Kimi Linear is a large language model architecture developed by Moonshot AI (the Kimi Team). It is a Mixture-of-Experts (MoE) Transformer with 48B total parameters and 3B activated parameters, following the Moonlight / DeepSeek-V3 design paradigm. The attention-residuals paper uses Kimi Linear as the production-scale testbed for integrating Block Attention Residuals.

Architecture

Based on what is described in the Attention Residuals paper:

  • Model class: MoE Transformer following the Moonlight / DeepSeek-V3 design.
  • Total parameters: 48B.
  • Activated parameters: 3B per token.
  • Transformer blocks: 27 (54 layers, counting attention and MLP sublayers separately).
  • Expert routing: 8 out of 256 routed experts plus 1 shared expert per MoE layer.
  • Attention: Hybrid design interleaving Kimi Delta Attention (KDA) and Multi-Head Latent Attention (MLA) layers in a 3:1 ratio, each followed by an MoE feed-forward layer.

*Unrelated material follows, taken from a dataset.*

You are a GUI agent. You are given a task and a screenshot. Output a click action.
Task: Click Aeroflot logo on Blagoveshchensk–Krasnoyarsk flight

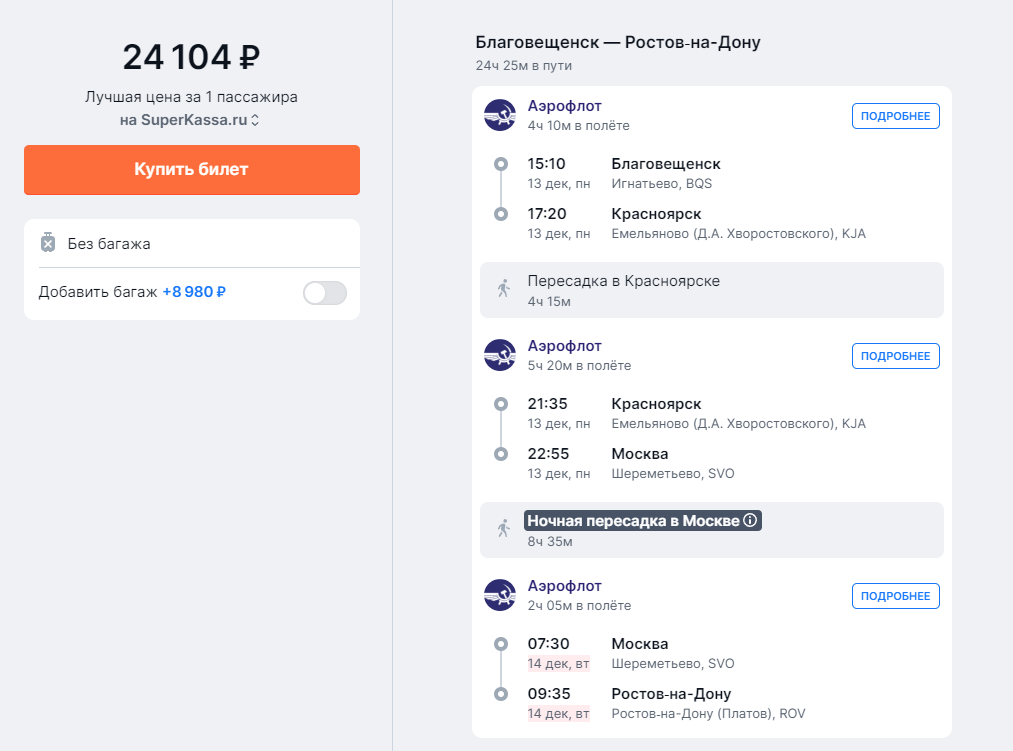tap(500, 115)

MLA operates without positional encodings (NoPE), so context extension requires no modifications such as YaRN or attention temperature rescaling.

Training Recipe (as used in the AttnRes paper)

  • Pre-training data: 1.4T tokens total.
  • Context window: 4096 tokens during pre-training, extended to 32K during mid-training.
  • Optimizer: Muon.
  • Learning rate schedule: WSD (Warmup-Stable-Decay).
  • Global batch size: 8M tokens.
  • Two-stage training: (i) WSD pre-training on 1T tokens, followed by (ii) mid-training on ~400B high-quality tokens following the Moonlight annealing recipe.

Integration with Attention Residuals

When equipped with Block AttnRes:

  • Block configuration: 6 layers per block, producing 9 blocks plus the token embedding for 10 depth-wise sources.
  • Training overhead: Less than 4% under pipeline parallelism.
  • Inference overhead: Less than 2% on typical workloads.

The AttnRes variant matches or outperforms the baseline on all evaluated benchmarks, with particularly strong gains on multi-step reasoning (GPQA-Diamond +7.5), math (Math +3.6), and code generation (HumanEval +3.1).